++++ SUPPLIED MATERIAL

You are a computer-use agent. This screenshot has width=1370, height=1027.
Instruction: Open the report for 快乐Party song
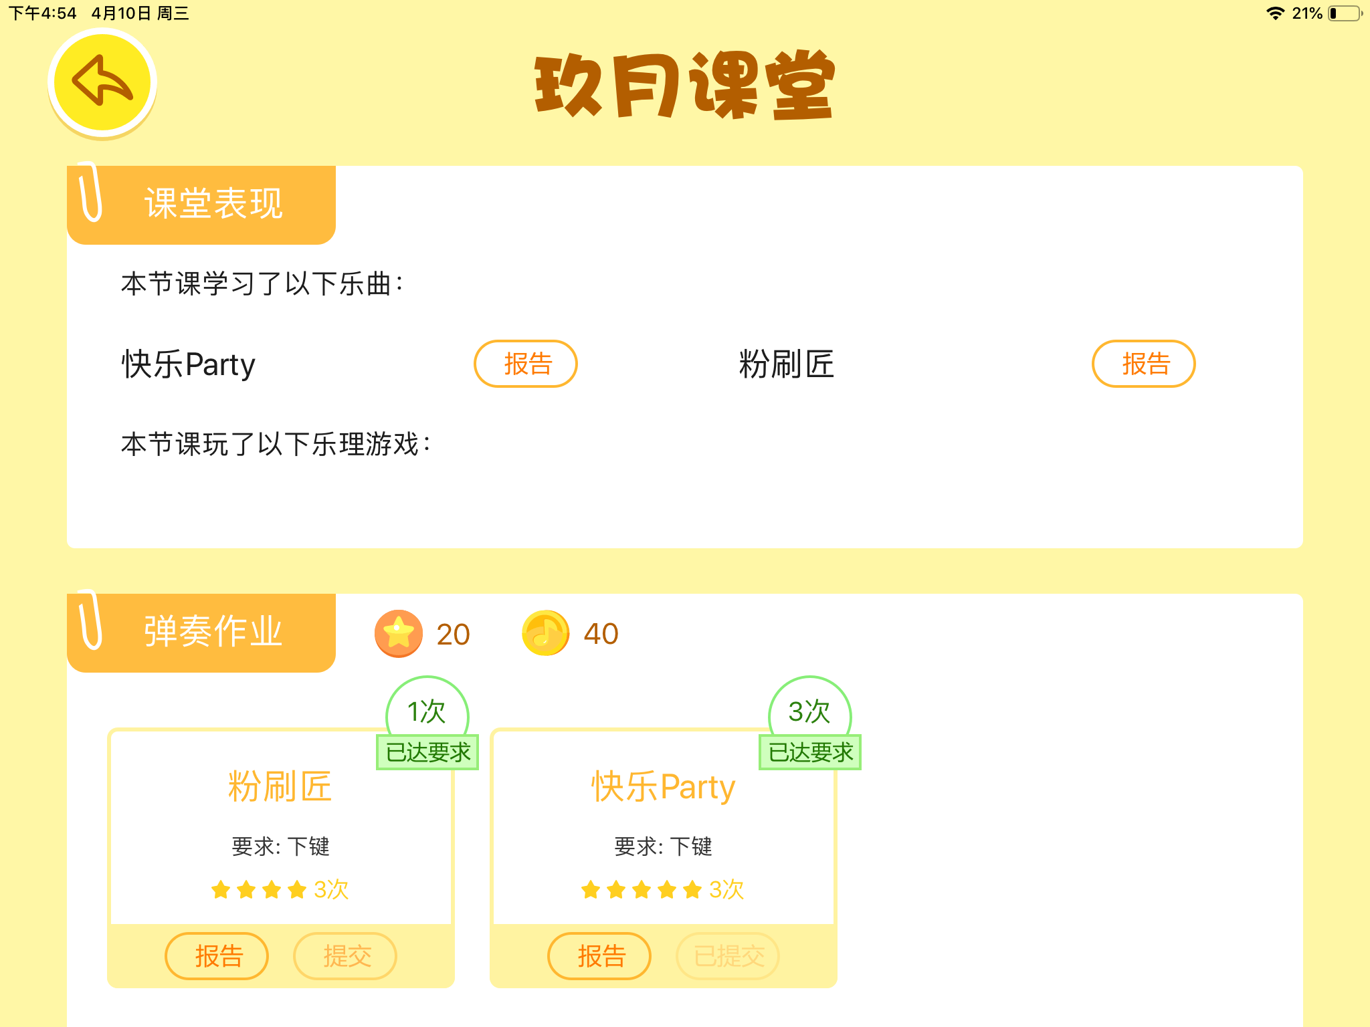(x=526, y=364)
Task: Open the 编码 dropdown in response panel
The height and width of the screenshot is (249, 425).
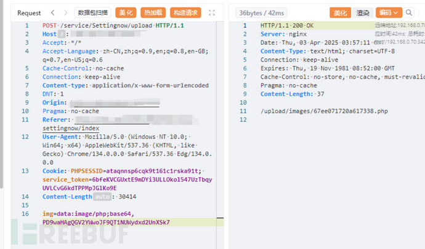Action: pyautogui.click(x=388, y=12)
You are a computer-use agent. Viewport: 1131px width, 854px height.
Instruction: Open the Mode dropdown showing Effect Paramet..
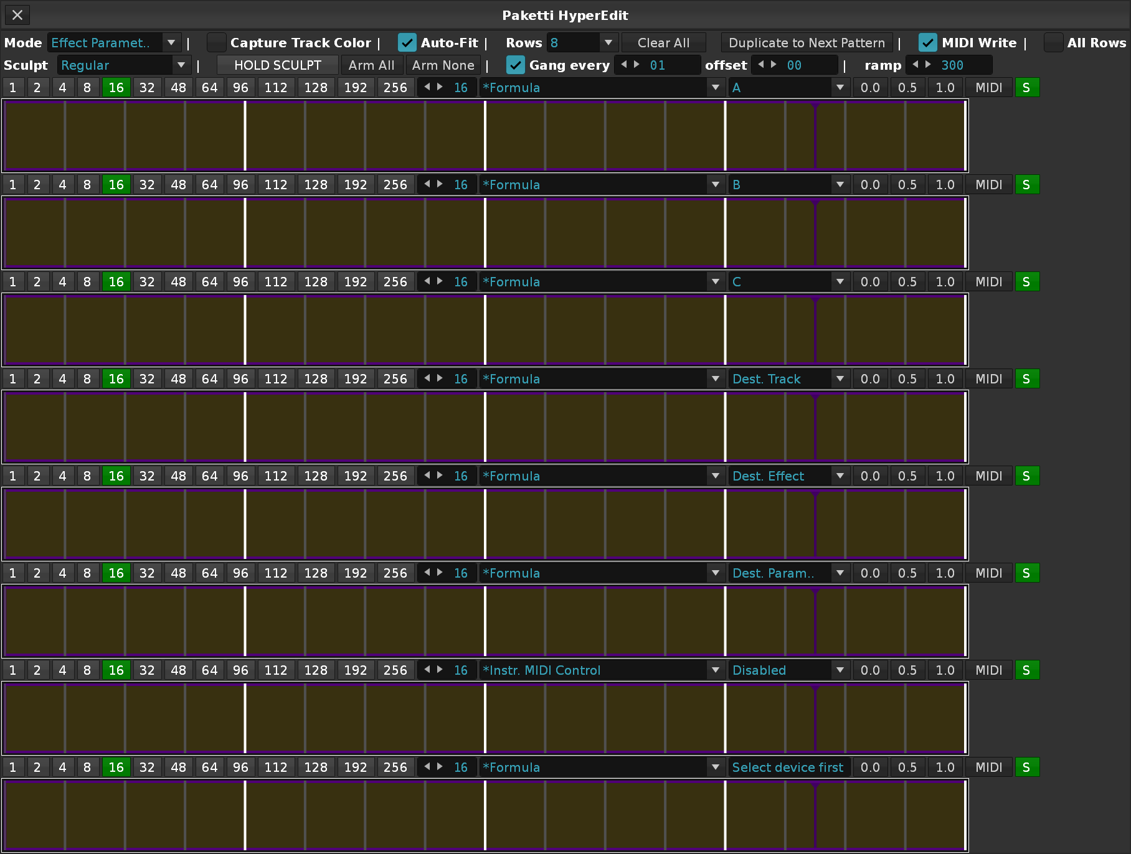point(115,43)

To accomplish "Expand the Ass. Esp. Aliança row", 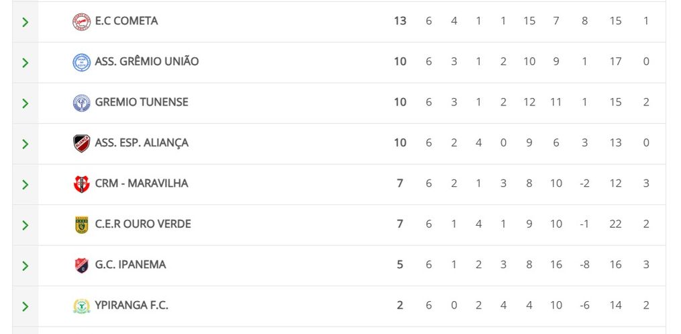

++++++++

Update the data above so that every occurrence of "dropdown" becomes "drop-down menu", with everything else kept the same. Leave the pictures out of your answer.

» **CORRECT ANSWER**
You are a computer-use agent. This screenshot has width=1370, height=1027.
Instruction: Open the report for 快乐Party song
(x=526, y=364)
Task: Open the 编码 drop-down menu in response panel
The height and width of the screenshot is (249, 425).
Action: pyautogui.click(x=388, y=12)
You are a computer-use agent. Viewport: 1131px width, 854px height.
Instruction: Open the Mode drop-down menu showing Effect Paramet..
point(115,43)

To accomplish "Expand the Ass. Esp. Aliança row", 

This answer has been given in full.